• PROBLEM
The reply should give back every entry exactly as written.

• SOURCE DATA
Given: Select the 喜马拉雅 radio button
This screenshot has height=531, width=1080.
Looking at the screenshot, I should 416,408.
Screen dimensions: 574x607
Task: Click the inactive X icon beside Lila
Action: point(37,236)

• WRITTEN SOLUTION
Given: Select the 喜马拉雅 radio button
This screenshot has height=531, width=1080.
Looking at the screenshot, I should 416,408.
Screen dimensions: 574x607
Task: Click the inactive X icon beside Lila
Action: point(37,236)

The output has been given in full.